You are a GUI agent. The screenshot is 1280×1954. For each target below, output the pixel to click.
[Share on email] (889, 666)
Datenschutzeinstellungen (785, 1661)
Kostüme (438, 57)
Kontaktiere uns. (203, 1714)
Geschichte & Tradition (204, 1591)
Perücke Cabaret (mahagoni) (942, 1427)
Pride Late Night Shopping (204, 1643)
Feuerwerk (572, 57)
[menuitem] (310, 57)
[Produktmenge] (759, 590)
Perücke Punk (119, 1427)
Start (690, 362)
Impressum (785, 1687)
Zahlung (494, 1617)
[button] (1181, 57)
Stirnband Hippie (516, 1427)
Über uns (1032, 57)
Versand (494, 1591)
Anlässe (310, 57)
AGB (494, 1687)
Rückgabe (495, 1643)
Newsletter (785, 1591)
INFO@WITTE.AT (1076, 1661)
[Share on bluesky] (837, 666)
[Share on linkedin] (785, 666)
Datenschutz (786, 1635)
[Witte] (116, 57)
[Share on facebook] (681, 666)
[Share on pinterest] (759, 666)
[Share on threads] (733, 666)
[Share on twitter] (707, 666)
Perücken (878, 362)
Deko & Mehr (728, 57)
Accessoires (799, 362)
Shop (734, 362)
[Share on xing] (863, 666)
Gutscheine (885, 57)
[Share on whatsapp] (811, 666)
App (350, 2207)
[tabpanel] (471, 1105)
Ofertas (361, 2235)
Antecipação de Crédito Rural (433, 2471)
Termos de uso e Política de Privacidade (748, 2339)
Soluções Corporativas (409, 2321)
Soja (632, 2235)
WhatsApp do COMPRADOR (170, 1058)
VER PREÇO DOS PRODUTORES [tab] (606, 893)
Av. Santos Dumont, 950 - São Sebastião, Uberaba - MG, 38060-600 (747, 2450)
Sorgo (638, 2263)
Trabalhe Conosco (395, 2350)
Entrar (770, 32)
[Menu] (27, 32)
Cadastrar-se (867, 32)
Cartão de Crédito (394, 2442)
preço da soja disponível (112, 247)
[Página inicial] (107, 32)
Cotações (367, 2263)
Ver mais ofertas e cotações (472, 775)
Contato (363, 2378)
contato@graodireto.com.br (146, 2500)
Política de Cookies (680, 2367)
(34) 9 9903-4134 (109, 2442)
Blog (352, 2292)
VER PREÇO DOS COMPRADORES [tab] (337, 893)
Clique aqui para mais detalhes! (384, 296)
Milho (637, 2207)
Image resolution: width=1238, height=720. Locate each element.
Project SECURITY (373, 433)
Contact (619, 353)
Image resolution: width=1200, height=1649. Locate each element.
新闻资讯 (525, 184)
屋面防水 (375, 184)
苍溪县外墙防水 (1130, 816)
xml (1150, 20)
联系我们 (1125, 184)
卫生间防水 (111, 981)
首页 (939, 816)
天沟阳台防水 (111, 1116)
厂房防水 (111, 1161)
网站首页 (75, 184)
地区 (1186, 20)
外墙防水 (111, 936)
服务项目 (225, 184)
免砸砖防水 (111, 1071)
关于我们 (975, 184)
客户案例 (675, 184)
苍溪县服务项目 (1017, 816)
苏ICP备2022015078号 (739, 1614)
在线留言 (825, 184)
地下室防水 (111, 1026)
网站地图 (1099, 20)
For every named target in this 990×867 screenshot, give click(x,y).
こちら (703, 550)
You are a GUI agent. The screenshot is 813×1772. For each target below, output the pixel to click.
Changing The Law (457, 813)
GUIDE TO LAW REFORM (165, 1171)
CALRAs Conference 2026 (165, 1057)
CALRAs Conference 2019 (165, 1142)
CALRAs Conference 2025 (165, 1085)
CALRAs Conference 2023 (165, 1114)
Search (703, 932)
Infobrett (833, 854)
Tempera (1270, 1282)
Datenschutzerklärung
·····
What the exercise asks
Please copy out all of the rows again, substituting "Summit" for "Conference" and changing nothing else.

Output of the exercise
You are a GUI agent. The screenshot is 1280×1954. For each target below, output the pixel to click.
[Share on email] (889, 666)
Datenschutzeinstellungen (785, 1661)
Kostüme (438, 57)
Kontaktiere uns. (203, 1714)
Geschichte & Tradition (204, 1591)
Perücke Cabaret (mahagoni) (942, 1427)
Pride Late Night Shopping (204, 1643)
Feuerwerk (572, 57)
[menuitem] (310, 57)
[Produktmenge] (759, 590)
Perücke Punk (119, 1427)
Start (690, 362)
Impressum (785, 1687)
Zahlung (494, 1617)
[button] (1181, 57)
Stirnband Hippie (516, 1427)
Über uns (1032, 57)
Versand (494, 1591)
Anlässe (310, 57)
AGB (494, 1687)
Rückgabe (495, 1643)
Newsletter (785, 1591)
INFO@WITTE.AT (1076, 1661)
[Share on bluesky] (837, 666)
[Share on linkedin] (785, 666)
Datenschutz (786, 1635)
[Witte] (116, 57)
[Share on facebook] (681, 666)
[Share on pinterest] (759, 666)
[Share on threads] (733, 666)
[Share on twitter] (707, 666)
Perücken (878, 362)
Deko & Mehr (728, 57)
Accessoires (799, 362)
Shop (734, 362)
[Share on xing] (863, 666)
Gutscheine (885, 57)
[Share on whatsapp] (811, 666)
App (350, 2207)
[tabpanel] (471, 1105)
Ofertas (361, 2235)
Antecipação de Crédito Rural (433, 2471)
Termos de uso e Política de Privacidade (748, 2339)
Soluções Corporativas (409, 2321)
Soja (632, 2235)
WhatsApp do COMPRADOR (170, 1058)
VER PREÇO DOS PRODUTORES [tab] (606, 893)
Av. Santos Dumont, 950 - São Sebastião, Uberaba - MG, 38060-600 (747, 2450)
Sorgo (638, 2263)
Trabalhe Conosco (395, 2350)
Entrar (770, 32)
[Menu] (27, 32)
Cadastrar-se (867, 32)
Cartão de Crédito (394, 2442)
preço da soja disponível (112, 247)
[Página inicial] (107, 32)
Cotações (367, 2263)
Ver mais ofertas e cotações (472, 775)
Contato (363, 2378)
contato@graodireto.com.br (146, 2500)
Política de Cookies (680, 2367)
(34) 9 9903-4134 (109, 2442)
Blog (352, 2292)
VER PREÇO DOS COMPRADORES [tab] (337, 893)
Clique aqui para mais detalhes! (384, 296)
Milho (637, 2207)
Image resolution: width=1238, height=720. Locate each element.
Project SECURITY (373, 433)
Contact (619, 353)
Image resolution: width=1200, height=1649. Locate each element.
新闻资讯 (525, 184)
屋面防水 (375, 184)
苍溪县外墙防水 (1130, 816)
xml (1150, 20)
联系我们 (1125, 184)
卫生间防水 (111, 981)
首页 (939, 816)
天沟阳台防水 (111, 1116)
厂房防水 (111, 1161)
网站首页 (75, 184)
地区 (1186, 20)
外墙防水 (111, 936)
服务项目 (225, 184)
免砸砖防水 (111, 1071)
关于我们 (975, 184)
客户案例 (675, 184)
苍溪县服务项目 (1017, 816)
苏ICP备2022015078号 (739, 1614)
在线留言 (825, 184)
地下室防水 (111, 1026)
网站地图 (1099, 20)
For every named target in this 990×867 screenshot, give click(x,y).
こちら (703, 550)
You are a GUI agent. The screenshot is 813×1772. For each target below, output the pixel to click.
Changing The Law (457, 813)
GUIDE TO LAW REFORM (165, 1171)
CALRAs Summit 2026 (165, 1057)
CALRAs Summit 2019 (165, 1142)
CALRAs Summit 2025 (165, 1085)
CALRAs Summit 2023 (165, 1114)
Search (703, 932)
Infobrett (833, 854)
Tempera (1270, 1282)
Datenschutzerklärung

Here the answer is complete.